Many of these combinations happened during the Obama administration. President Barack Obama said in 2008 that he wanted “an antitrust division in the Justice Department that actually believes in antitrust law.” He appointed officials who were understood to be more enforcement-oriented. Yet when it came time to bring cases, the government faced a judiciary that had now widely accepted the Chicago and Harvard schools’ premises, and enforcers often felt powerless to stop the ongoing concentration. But it would be unfair to say that all of the resistance was judicial. For among the lawyers and economists who staff the agencies, Chicago and Harvard’s influence had been strongly felt. Bork’s insinuation that strict reliance on economic analysis was a mark of good character had became something of a controlling meme. Those demanding a return to the law’s traditions of trustbusting and breakups were cast as wild-eyed radicals in an administration that favored moderation and composure.

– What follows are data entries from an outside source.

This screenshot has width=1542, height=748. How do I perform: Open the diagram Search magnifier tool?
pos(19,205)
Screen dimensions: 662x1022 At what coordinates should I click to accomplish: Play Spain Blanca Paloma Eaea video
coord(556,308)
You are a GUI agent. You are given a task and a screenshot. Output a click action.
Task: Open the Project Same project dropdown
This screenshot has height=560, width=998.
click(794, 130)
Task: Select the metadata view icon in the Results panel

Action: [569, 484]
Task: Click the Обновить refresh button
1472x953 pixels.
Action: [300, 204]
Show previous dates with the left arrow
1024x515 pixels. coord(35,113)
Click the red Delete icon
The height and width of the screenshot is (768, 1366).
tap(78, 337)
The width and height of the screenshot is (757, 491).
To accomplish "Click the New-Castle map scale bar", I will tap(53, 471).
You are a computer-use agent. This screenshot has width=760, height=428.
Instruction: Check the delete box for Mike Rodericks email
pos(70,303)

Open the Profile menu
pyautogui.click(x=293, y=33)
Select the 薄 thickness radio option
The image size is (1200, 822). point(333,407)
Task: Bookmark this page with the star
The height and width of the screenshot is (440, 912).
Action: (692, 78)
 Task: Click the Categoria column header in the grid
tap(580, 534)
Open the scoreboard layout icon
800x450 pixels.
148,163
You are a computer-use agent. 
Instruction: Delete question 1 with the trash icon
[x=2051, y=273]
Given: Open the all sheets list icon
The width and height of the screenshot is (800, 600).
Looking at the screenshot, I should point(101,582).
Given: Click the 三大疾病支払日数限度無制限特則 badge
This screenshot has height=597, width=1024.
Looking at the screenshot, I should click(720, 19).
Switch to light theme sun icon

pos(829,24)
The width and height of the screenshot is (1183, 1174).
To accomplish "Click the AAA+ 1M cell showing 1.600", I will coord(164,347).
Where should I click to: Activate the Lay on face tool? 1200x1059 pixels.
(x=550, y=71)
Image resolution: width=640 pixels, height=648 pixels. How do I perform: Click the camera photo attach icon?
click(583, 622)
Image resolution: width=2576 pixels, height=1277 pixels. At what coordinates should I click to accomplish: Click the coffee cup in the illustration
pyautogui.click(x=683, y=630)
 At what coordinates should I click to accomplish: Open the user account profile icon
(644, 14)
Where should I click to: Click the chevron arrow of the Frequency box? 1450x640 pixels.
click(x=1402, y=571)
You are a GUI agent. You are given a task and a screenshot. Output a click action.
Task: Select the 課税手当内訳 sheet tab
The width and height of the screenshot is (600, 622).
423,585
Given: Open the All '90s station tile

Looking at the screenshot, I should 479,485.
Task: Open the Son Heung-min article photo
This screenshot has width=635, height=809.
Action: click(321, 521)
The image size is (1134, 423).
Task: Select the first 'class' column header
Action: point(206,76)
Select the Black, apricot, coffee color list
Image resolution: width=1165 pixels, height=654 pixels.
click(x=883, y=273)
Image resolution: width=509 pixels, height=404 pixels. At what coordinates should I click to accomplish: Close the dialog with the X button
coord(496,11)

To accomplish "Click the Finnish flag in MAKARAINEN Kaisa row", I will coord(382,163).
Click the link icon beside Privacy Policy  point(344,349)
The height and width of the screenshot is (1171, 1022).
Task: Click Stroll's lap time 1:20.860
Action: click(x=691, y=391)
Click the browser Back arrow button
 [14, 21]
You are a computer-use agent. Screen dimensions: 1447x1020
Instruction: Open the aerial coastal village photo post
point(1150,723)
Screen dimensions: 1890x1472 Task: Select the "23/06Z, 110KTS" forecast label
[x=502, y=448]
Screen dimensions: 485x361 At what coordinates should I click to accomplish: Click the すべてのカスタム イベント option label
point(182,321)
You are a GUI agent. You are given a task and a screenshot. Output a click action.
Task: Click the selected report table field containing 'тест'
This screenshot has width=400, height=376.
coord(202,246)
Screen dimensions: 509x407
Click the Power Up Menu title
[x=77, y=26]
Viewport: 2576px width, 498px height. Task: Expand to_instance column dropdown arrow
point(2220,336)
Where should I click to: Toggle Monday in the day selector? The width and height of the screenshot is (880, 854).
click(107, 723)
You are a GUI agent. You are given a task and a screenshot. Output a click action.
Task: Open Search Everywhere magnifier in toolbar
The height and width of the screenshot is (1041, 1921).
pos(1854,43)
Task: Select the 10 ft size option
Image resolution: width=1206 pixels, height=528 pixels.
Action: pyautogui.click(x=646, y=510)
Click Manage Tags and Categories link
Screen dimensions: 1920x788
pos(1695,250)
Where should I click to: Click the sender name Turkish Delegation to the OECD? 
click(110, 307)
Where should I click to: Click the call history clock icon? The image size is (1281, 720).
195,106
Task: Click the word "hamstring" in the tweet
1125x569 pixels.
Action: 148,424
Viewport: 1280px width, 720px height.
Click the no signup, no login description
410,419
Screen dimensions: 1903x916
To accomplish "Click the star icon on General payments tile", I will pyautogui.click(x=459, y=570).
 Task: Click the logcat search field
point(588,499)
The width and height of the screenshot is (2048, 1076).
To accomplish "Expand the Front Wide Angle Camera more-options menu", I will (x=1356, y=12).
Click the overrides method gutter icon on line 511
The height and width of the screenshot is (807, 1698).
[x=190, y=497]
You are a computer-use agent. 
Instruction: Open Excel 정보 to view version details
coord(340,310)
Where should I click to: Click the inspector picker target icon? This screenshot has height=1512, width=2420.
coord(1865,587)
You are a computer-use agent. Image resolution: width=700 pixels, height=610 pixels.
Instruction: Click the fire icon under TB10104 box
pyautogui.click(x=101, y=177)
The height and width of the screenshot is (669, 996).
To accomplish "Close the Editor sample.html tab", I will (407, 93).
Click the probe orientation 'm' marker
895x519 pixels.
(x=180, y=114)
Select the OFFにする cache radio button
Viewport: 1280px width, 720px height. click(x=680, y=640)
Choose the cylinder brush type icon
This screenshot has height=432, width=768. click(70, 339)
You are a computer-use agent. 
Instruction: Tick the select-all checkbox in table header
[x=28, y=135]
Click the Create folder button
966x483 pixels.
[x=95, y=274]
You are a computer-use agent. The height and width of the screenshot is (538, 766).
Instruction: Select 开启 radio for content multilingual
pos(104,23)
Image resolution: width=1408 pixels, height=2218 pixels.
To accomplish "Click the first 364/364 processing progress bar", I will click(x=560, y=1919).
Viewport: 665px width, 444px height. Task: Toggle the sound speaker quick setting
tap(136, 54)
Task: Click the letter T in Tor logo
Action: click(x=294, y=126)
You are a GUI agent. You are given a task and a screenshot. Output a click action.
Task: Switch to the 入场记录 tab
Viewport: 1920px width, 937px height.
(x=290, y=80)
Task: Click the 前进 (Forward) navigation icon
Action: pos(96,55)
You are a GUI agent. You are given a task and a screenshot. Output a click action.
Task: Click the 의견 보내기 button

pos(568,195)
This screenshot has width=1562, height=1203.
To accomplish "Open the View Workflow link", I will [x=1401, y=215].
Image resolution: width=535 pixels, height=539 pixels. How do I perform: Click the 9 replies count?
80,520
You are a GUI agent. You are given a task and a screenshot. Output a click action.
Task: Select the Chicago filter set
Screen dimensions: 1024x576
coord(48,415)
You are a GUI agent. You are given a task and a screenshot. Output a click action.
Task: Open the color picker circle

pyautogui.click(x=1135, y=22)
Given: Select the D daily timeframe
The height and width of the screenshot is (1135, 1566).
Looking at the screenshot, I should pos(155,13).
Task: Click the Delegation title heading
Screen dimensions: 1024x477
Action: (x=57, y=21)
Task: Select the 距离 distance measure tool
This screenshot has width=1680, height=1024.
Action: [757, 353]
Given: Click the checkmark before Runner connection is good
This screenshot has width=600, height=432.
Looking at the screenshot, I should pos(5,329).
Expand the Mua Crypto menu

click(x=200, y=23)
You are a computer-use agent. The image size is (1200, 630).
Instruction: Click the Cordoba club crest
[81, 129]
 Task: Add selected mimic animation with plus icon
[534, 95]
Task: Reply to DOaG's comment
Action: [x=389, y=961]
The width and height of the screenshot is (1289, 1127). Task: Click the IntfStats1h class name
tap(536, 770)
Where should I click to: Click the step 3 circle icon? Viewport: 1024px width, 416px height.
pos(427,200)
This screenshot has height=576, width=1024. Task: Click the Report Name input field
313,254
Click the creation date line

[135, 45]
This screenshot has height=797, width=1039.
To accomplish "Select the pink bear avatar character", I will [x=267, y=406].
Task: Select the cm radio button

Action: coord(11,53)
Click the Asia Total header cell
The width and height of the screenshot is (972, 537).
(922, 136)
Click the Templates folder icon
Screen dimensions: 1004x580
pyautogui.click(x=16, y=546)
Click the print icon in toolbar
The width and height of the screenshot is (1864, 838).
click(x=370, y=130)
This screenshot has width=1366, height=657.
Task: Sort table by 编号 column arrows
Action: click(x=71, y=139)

And of all of the blind spots during the last decade, the greatest was surely that which allowed the almost entirely uninhibited consolidation of the tech industry into a new class of monopolists.

*The premise that elevated prices alone might attract new competitors is not irrational; yet where the premise falls short is ignoring the fact that exclusionary tactics, the concern of the Sherman Act, might well keep out potential competitors while also allowing collection of higher profits.

Economist William Baumol is most associated with the theory of “contestable markets” alluded to here, but by that phrase he meant markets where entry is costless and exit free, which was decidedly not the case for AT&T.

*A much deeper dive into the IBM case can be found in Tim Wu, “Tech Dominance and the Policeman at the Elbow,” forthcoming in After the Digital Tornado (Kevin Werbach, ed., 2019).